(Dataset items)
Content starts
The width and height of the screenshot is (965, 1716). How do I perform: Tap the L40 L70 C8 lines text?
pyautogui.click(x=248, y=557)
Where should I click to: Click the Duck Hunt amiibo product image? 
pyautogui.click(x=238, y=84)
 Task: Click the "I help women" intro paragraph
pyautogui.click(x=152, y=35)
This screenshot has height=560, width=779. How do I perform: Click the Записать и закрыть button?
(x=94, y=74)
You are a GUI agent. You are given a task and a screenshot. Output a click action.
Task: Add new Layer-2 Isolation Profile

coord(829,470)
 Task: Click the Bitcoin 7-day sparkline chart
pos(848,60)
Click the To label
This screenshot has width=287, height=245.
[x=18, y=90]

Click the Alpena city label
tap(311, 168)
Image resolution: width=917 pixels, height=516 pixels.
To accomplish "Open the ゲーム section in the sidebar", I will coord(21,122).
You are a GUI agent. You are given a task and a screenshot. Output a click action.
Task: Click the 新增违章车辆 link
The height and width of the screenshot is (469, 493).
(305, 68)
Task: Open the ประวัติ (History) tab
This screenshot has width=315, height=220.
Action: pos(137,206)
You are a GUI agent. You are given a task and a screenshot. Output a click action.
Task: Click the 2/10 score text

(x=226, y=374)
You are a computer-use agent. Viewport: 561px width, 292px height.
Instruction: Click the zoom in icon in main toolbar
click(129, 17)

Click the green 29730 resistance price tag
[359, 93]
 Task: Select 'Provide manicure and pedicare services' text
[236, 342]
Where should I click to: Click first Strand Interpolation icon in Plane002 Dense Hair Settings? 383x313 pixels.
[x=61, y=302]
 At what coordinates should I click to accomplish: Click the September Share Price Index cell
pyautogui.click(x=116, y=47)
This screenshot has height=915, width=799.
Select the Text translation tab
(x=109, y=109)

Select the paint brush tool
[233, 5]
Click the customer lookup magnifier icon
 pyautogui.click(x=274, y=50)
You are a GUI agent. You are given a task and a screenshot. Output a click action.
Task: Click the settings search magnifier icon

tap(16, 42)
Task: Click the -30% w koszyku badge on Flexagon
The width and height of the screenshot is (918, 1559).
Content ends
__Activity__: Go line by line through the records above and copy each one containing "Open".

__Expected output__:
To accomplish "Open the ゲーム section in the sidebar", I will coord(21,122).
Task: Open the ประวัติ (History) tab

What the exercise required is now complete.